= TASK DESCRIPTION =
The records that follow must be transcribed in full, without any change.

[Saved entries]

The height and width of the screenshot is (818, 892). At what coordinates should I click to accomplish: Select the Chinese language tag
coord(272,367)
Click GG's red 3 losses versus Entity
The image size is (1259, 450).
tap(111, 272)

= FINISHED TASK =
The height and width of the screenshot is (818, 892). At what coordinates should I click to accomplish: Select the Chinese language tag
coord(272,367)
Click GG's red 3 losses versus Entity
The image size is (1259, 450).
tap(111, 272)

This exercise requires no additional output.